A total of 821 genes displayed a simple genetic architecture for transcript-level variation, with a single eQTL being detected in 73% of the cases where they could be identified in the F1 hybrid paternal and in 81% of the cases in the E. grandis maternal map (Figure 2B). For both maps, more complex patterns were detected in 246 genes. For example, four eQTL were detected for a putative serine carboxypeptidase cDNA sequence (CD668599) in the E. grandis map. Three cDNAs displayed five eQTL in the hybrid map, for transcripts encoding an unknown protein (CD668546), a putative protein (CB967788), and a translation elongation factor eEF-1 α-chain (CB967966).
Additive effects, direction, and proportion of the phenotypic variation explained:
The marker data in the F1 hybrid paternal map were recoded so that the genotype at each marker was associated with the presence of the E. globulus (unknown parent) or the absence of E. grandis (G50) alleles (Myburg 2001). Therefore, the direction of QTL effects indicates the effect on transcript abundance associated with the substitution of the E. grandis QTL allele (negative sign) with the E. globulus (positive sign) QTL allele in the E. grandis backcross population. Estimates of transcript-level additive effects reported by QTL Cartographer for the F1 hybrid paternal map ranged from a 1.74-fold change for a phosphatase (CD668452) (negative effect) to a 2.5-fold change for a gene encoding a low-temperature and salt-responsive protein LTI6B (CD669389) (positive effect) (Figure 2C). The eQTL for LTI6B explains 70% of the transcript abundance variation in the progeny, the largest proportion explained for any gene. Analysis of the direction of QTL effects in the E. grandis maternal map is arbitrary for each linkage group and, therefore, no inferences can be made about the grandparent origin of the QTL alleles. For the E. grandis maternal map, the maximum additive effect was 2.4-fold change for a putative protein (CD668860). The eQTL explained 68% of the phenotypic variation in transcript-level variation measured in the progeny.

- [DATA FOR REVIEW]:
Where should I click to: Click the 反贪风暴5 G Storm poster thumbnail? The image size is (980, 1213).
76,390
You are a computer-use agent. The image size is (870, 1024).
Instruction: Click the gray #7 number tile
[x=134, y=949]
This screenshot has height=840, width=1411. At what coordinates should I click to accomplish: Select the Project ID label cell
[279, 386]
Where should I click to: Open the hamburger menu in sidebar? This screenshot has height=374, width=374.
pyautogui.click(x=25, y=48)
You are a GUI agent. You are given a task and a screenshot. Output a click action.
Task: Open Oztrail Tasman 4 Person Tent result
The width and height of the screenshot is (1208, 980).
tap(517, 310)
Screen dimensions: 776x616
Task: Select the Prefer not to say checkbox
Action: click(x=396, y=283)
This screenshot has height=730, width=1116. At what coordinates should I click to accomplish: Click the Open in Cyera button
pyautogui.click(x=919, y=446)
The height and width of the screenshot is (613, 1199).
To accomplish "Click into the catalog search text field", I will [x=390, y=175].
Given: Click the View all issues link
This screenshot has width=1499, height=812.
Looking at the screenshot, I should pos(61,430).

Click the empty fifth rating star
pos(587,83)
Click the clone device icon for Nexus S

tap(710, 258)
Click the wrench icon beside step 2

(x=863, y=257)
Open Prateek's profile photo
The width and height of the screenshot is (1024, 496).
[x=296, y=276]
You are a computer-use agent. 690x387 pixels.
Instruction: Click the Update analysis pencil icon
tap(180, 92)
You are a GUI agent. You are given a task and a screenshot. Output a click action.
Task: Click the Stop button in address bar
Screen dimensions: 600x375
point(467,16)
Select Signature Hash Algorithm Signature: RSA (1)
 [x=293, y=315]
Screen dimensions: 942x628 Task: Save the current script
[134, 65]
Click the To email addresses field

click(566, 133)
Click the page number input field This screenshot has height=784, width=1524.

- [WORK ORDER 1]: In the eucalyptus eQTL passage, which gene's eQTL explained the largest proportion of transcript abundance variation in the progeny?
- [WORK ORDER 2]: Can you write the next part of the eucalyptus eQTL passage, picking up after its last sentence?

- [ANSWER 1]: The gene encoding the low-temperature and salt-responsive protein LTI6B (CD669389), whose eQTL explains 70% of the variation.

- [ANSWER 2]:
Homology of eQTL detected in the parental maps:
eQTL were identified in both parental maps for 195 genes (LR > 11). Synteny between the linkage groups from the two parental maps was inferred from intercross AFLP markers shared between the parents of the F1 hybrid and the E. grandis (678.2.1) trees (Myburg et al. 2003) and was used to evaluate the genomic locations of eQTL in both maps. From the 195 genes for which eQTL could be identified in the two parental maps, only 13 had significant eQTL localized in homologous linkage groups and did overlap to a certain extent. This suggests that most eQTL are trans-acting. If we raised the minimum LR of 13, the number of genes with eQTL in both maps was 62, of which only 6 had eQTL in homologous linkage groups. Variation in recombination rates throughout the genome of both parental trees does not allow a definitive comparison of eQTL genomic locations, but suggests that for this subset of colocal-ized eQTL, transcript abundance regulation is associated with the same genomic regions, although they could be regulated by different closely linked loci.
Epistatic interaction and proportion of the phenotypic variation explained:
Transcription is initiated by the interaction of an RNA polymerase with a gene's promoter, normally enhanced by the cooperation of various transcription factors that interact epistatically. Epistasis, evaluated using multiple interval mapping (Kao et al. 1999) and identified for 310 genes in the F1 hybrid paternal map and for 285 genes in the E. grandis maternal map, explained up to 62% (F1 hybrid) and 69% (E. grandis) of the transcript-level variation in the backcross population (supplemental Tables 3 and 4 at http://genetics.org/supplemental/). For 19 genes in the F1 hybrid paternal map and 35 in the E. grandis maternal map, the epistatic interactions explained a higher proportion of the transcript-level variation than the estimated additive effect of the interacting eQTL.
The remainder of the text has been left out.